Analyst Ratings January 23, 2026

TD Cowen Adjusts Abbott Laboratories Price Target Citing Q4 Revenue Shortfall and Moderated 2026 Outlook

Despite revenue and earnings misses, Abbott shares trade at historically low valuations, suggesting potential buying opportunities

By Nina Shah ABT
TD Cowen Adjusts Abbott Laboratories Price Target Citing Q4 Revenue Shortfall and Moderated 2026 Outlook
ABT

TD Cowen has lowered its price target for Abbott Laboratories following the company's fourth-quarter revenue and earnings misses, accompanied by cautious sales guidance for 2026. While sharing a subdued outlook, TD Cowen retains a Buy rating, citing attractive valuation levels and expected improvements in Diagnostics and Nutrition segments over time. Several other analysts have also revised targets downward, reflecting concerns over Abbott's near-term performance, particularly in Nutrition Products.

Key Points

  • TD Cowen lowered Abbott Laboratories’ price target to $137 from $145 while keeping a Buy rating despite recent earnings misses.
  • Abbott’s fourth-quarter revenue of $11.46 billion showed 3.0% organic growth but fell short of the $11.8 billion analysts expected, with EPS also below forecasts due largely to difficulties in the Nutrition segment.
  • Shares are trading at approximately 17 times projected 2027 earnings, marking valuation levels not seen for a decade, which TD Cowen identifies as a potential buying opportunity.

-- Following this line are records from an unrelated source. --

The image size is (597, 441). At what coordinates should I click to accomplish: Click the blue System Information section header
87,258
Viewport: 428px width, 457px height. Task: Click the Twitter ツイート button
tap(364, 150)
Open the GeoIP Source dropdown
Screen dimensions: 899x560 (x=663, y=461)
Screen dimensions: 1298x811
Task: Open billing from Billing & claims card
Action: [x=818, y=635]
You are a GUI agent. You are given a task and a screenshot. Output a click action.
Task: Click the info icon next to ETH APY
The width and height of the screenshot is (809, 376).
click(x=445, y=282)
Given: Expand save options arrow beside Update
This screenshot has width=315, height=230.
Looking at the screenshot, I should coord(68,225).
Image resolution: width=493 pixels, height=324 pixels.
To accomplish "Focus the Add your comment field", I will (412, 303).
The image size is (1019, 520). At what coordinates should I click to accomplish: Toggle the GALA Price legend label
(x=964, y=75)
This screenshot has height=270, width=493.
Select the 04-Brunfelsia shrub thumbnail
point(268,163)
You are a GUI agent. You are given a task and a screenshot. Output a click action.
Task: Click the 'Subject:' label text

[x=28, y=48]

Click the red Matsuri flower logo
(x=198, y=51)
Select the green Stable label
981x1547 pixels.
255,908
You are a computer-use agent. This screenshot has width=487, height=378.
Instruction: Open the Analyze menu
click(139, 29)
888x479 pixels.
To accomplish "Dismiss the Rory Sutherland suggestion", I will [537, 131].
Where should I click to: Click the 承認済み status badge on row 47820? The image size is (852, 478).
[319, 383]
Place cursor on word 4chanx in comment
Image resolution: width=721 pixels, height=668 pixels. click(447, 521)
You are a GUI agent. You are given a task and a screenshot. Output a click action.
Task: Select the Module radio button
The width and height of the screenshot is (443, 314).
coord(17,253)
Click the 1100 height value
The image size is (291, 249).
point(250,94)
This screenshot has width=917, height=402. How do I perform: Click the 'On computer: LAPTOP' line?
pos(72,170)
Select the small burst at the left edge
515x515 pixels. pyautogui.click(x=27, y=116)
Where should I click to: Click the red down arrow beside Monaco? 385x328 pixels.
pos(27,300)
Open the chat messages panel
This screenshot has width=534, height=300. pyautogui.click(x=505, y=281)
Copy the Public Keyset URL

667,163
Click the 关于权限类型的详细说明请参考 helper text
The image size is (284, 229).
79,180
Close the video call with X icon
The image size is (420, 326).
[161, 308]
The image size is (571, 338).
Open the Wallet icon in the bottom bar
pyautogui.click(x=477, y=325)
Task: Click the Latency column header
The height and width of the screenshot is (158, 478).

Investment research firm TD Cowen has decreased its price target for Abbott Laboratories (NYSE:ABT) to $137 from a previous $145, while maintaining a Buy stance on the healthcare company’s stock. Abbott’s shares are currently priced at $108.61, notably below the adjusted average target.

This revision follows Abbott’s release of fourth-quarter financial results, which showed a revenue figure of $11.46 billion, representing a 3.0% increase on an organic basis year-over-year. However, this result fell short of analysts’ consensus expectations of about $11.8 billion. Additionally, the company reported GAAP earnings per share (EPS) of $1.01, which did not meet the anticipated EPS range of $1.16 to $1.22.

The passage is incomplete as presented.